A proxy appointment submitted through www.sharevote.co.uk, www.shareview.co.uk, or the CREST system will not be accepted at any time if found to contain a computer virus.

IMPORTANT: In any case your instructions or the form of proxy in respect of the AGM must be received by the Company's Registrars, Equiniti, no later than 9.30am on Monday 27 July 2020.

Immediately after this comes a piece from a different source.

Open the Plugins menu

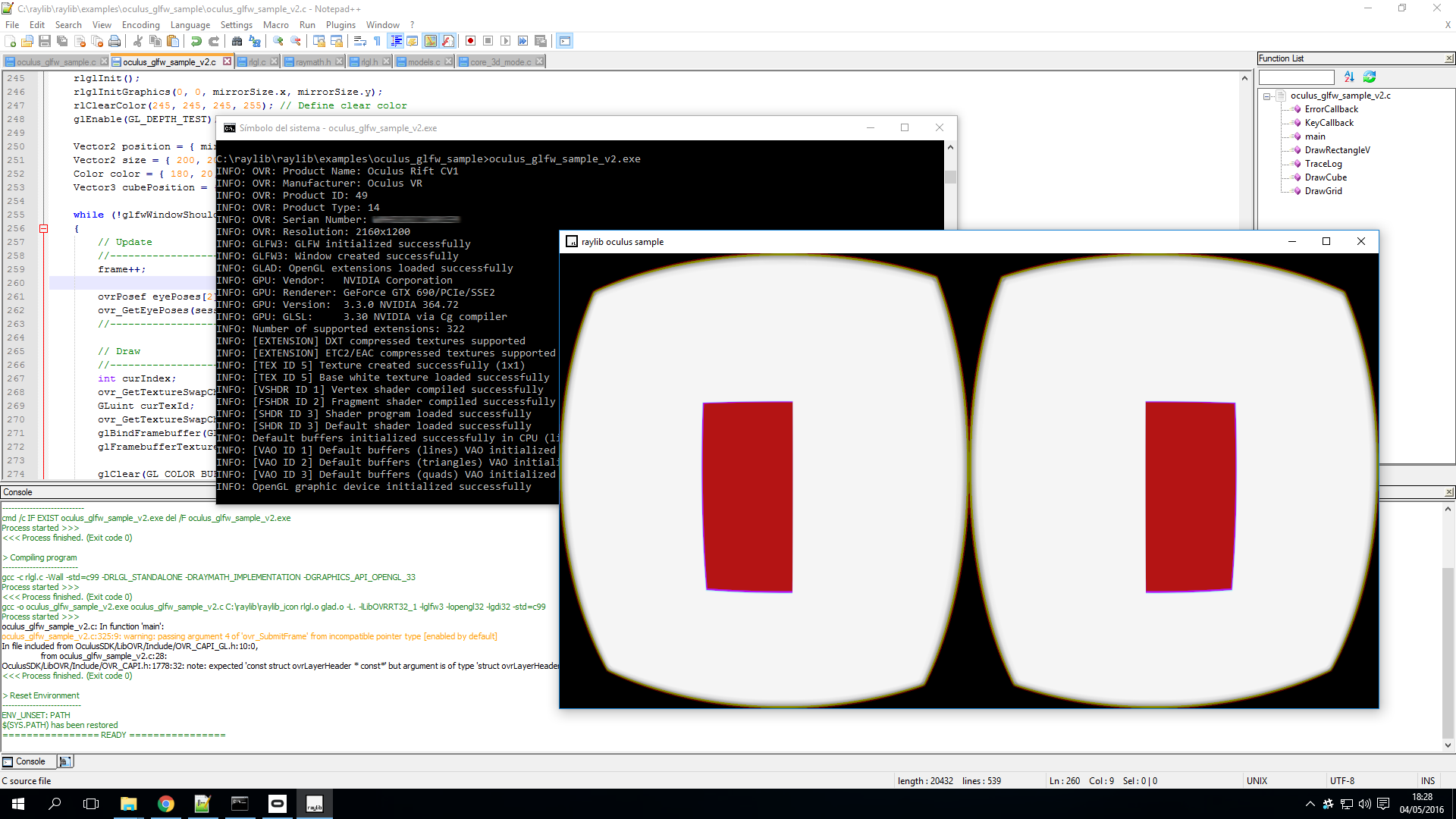[x=340, y=25]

    1. We strongly encourage that you appoint the chairman of the meeting to be your proxy at the AGM. If you wish to appoint the chairman of the meeting, you need not change this part of the proxy form. If you appoint someone else to be your proxy, as explained in note 1 above, your votes will not be cast. To appoint another person as proxy despite this fact, please delete the words 'the chairman of the meeting or' and write the name of the person you wish to be your proxy in the space provided.
    1. You may use multiple proxy forms to instruct your proxy to vote in a different manner in respect of different shares. Shareholders may not use multiple proxy forms in respect of the same share(s). To do so, please photocopy the form of proxy for each additional proxy instruction, delete the words 'all my shares or' and indicate, in the box next to the proxy's name, the number of shares in relation to which you authorise them to act as your proxy. Please also mark the appropriate box on each form to indicate that the form of proxy is one of multiple instructions being given by you.
    1. You may instruct your proxy how to vote by marking the appropriate box next to each resolution on the form of proxy. Details of the resolutions and the explanatory notes are contained in the Notice of AGM circular; these are either enclosed with this form of proxy, or available on the Company's website if you have elected to receive certain shareholder communications this way. If in respect of any resolution you have not given specific instructions on how your proxy should vote, your proxy will have discretion to vote on that resolution as they see fit. Your proxy will also have discretion to vote as they see fit at any adjournment of the meeting. A vote withheld is not a vote in law, which means that a vote withheld will not be counted in the calculation of votes for or against a resolution.
    1. This form must be signed. Please note that:
  • in the case of a corporation, the form of proxy should be signed by a duly authorised officer or person, under its common seal or in any other manner authorised by its constitution; and
  • in the case of joint holders (i) only one need sign, and (ii) the vote of the senior holder who tenders a vote, whether in person or by proxy or (in the case of a corporation) by authorised representative, will alone be counted. For this purpose seniority will be determined by the order in which the names appear on the register of members of the Company in respect of the joint holding.
    1. If necessary, someone else may sign the form on your behalf. In that case, the authority (or a notarially certified copy of such authority) under which the proxy form is signed must be sent with the form. If a proxy is being appointed by an attorney, the power of attorney (or a notarially certified copy of such power of attorney) must be sent with the proxy form, unless it has been previously lodged with the Company's registrars.
  • Please initial any amendments made to this form.

Submitting a form of proxy or making an appointment through www.sharevote.co.uk, www.shareview.co.uk, or the CREST system will not prevent you from voting and submitting a form in your own name.